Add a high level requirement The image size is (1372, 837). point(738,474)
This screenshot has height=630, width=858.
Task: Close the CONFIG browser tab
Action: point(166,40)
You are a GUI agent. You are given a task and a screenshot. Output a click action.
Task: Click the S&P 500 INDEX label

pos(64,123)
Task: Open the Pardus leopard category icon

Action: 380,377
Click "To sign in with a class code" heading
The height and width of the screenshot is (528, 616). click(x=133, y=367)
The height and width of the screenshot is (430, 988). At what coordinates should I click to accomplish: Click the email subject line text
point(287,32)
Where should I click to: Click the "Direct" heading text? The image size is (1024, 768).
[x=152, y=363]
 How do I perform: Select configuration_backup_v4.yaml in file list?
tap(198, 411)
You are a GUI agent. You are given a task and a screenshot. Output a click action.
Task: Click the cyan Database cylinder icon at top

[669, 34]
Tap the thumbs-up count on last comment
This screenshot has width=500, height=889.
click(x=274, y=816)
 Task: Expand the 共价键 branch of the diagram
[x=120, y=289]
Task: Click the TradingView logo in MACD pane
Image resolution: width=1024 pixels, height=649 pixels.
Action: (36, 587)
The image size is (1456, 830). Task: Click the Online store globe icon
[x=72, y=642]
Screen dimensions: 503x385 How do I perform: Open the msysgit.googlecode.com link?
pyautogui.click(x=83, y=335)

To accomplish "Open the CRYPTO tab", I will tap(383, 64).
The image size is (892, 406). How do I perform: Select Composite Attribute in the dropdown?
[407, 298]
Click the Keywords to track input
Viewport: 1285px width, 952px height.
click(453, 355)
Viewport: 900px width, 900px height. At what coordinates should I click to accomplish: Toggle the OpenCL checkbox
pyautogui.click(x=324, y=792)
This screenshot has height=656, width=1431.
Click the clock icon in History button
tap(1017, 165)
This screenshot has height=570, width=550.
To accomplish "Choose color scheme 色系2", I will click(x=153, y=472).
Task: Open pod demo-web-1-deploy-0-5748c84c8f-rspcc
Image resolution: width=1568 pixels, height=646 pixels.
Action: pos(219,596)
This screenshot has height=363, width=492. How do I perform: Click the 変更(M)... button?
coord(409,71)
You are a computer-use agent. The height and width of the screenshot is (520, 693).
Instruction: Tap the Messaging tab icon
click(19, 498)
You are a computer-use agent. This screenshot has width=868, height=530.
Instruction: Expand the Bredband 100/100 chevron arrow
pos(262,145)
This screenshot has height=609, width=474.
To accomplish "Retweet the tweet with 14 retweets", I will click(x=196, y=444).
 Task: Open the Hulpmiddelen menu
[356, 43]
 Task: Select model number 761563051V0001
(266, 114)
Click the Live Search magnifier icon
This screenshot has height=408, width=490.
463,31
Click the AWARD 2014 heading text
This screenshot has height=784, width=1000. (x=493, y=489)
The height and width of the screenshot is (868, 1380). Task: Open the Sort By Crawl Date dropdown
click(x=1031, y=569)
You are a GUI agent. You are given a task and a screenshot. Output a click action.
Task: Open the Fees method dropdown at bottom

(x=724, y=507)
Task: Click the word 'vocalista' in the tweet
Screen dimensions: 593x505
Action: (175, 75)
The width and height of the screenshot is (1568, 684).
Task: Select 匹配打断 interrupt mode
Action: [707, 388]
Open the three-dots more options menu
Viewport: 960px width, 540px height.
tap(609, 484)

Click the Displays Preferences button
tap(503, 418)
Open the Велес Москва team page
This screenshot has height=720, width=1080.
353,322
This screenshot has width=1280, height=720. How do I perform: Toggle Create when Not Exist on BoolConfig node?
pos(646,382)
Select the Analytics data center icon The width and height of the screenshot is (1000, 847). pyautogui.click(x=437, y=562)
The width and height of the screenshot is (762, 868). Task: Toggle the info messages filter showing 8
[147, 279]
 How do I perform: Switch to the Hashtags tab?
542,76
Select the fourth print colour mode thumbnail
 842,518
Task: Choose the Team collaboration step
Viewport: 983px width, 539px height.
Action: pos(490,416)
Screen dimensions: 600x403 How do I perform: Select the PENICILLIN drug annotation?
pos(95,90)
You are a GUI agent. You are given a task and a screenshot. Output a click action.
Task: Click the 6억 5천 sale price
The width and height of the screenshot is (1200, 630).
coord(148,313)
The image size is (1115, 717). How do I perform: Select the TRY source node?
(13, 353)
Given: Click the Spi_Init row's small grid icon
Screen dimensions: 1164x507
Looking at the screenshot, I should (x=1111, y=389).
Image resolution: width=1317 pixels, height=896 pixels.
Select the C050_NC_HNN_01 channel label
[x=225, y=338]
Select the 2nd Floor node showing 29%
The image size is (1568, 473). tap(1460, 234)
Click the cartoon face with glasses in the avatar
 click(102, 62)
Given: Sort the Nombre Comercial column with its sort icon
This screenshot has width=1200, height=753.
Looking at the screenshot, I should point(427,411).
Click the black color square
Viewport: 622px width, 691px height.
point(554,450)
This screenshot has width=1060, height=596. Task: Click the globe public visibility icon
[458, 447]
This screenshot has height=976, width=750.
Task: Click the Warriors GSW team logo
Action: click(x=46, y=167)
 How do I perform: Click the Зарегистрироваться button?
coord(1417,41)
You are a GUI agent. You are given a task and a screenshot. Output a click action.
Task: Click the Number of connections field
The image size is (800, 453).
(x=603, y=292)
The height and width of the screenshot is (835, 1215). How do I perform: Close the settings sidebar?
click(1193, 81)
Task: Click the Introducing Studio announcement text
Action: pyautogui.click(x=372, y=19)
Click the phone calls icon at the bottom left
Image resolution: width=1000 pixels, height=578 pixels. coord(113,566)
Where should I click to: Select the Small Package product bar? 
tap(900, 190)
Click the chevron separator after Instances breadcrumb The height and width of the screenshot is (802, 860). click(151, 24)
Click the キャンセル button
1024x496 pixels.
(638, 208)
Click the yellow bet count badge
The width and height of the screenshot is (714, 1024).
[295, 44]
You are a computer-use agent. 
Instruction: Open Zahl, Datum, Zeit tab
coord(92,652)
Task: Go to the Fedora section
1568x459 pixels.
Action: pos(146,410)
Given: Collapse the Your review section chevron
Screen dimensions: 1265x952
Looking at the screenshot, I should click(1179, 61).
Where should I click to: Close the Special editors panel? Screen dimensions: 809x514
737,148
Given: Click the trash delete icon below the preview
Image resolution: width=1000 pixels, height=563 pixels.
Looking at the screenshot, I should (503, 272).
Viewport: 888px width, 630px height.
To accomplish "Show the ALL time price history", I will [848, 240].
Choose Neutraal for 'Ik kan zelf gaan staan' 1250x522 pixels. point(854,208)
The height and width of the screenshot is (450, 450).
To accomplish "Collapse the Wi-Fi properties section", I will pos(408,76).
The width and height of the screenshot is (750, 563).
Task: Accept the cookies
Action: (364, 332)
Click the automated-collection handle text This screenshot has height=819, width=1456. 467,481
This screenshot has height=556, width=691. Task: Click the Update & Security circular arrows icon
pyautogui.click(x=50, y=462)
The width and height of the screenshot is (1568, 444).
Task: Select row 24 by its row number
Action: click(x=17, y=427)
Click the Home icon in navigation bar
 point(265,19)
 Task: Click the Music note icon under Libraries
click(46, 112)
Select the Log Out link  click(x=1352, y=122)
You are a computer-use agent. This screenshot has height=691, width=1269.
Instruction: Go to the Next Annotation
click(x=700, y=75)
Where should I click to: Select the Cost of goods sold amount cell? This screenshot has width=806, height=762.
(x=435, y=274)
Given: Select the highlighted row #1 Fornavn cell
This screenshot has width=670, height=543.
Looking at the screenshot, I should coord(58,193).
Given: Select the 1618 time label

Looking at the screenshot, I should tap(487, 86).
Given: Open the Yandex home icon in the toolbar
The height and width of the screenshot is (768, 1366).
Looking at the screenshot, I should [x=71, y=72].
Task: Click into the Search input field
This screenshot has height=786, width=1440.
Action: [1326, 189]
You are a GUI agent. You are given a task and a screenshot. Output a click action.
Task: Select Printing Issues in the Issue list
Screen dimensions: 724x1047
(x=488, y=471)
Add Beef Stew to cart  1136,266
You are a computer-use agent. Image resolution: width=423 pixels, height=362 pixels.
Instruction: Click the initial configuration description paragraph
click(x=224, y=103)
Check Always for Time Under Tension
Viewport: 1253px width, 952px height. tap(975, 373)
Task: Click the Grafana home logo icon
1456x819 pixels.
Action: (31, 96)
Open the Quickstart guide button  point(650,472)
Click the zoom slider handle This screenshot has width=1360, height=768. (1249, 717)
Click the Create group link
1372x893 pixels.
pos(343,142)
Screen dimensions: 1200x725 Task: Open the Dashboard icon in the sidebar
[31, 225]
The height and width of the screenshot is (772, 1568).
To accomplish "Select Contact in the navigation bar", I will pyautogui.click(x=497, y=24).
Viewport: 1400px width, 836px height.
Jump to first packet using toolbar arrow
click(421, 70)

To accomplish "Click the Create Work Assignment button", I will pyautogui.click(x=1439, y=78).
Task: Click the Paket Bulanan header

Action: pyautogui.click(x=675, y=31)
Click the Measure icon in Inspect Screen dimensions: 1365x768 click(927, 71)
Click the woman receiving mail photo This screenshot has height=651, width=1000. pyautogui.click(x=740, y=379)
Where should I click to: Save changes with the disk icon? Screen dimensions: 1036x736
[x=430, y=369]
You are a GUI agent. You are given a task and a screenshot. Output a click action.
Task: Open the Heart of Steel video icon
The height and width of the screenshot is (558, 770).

---------------

Output the lines of the records above exactly as they appear, from the line containing "Task: Go to the Fedora section" through the line containing "Select the Log".

Task: Go to the Fedora section
1568x459 pixels.
Action: pos(146,410)
Given: Collapse the Your review section chevron
Screen dimensions: 1265x952
Looking at the screenshot, I should click(1179, 61).
Where should I click to: Close the Special editors panel? Screen dimensions: 809x514
737,148
Given: Click the trash delete icon below the preview
Image resolution: width=1000 pixels, height=563 pixels.
Looking at the screenshot, I should (503, 272).
Viewport: 888px width, 630px height.
To accomplish "Show the ALL time price history", I will [848, 240].
Choose Neutraal for 'Ik kan zelf gaan staan' 1250x522 pixels. point(854,208)
The height and width of the screenshot is (450, 450).
To accomplish "Collapse the Wi-Fi properties section", I will pos(408,76).
The width and height of the screenshot is (750, 563).
Task: Accept the cookies
Action: (364, 332)
Click the automated-collection handle text This screenshot has height=819, width=1456. 467,481
This screenshot has height=556, width=691. Task: Click the Update & Security circular arrows icon
pyautogui.click(x=50, y=462)
The width and height of the screenshot is (1568, 444).
Task: Select row 24 by its row number
Action: click(x=17, y=427)
Click the Home icon in navigation bar
 point(265,19)
 Task: Click the Music note icon under Libraries
click(46, 112)
Select the Log Out link  click(x=1352, y=122)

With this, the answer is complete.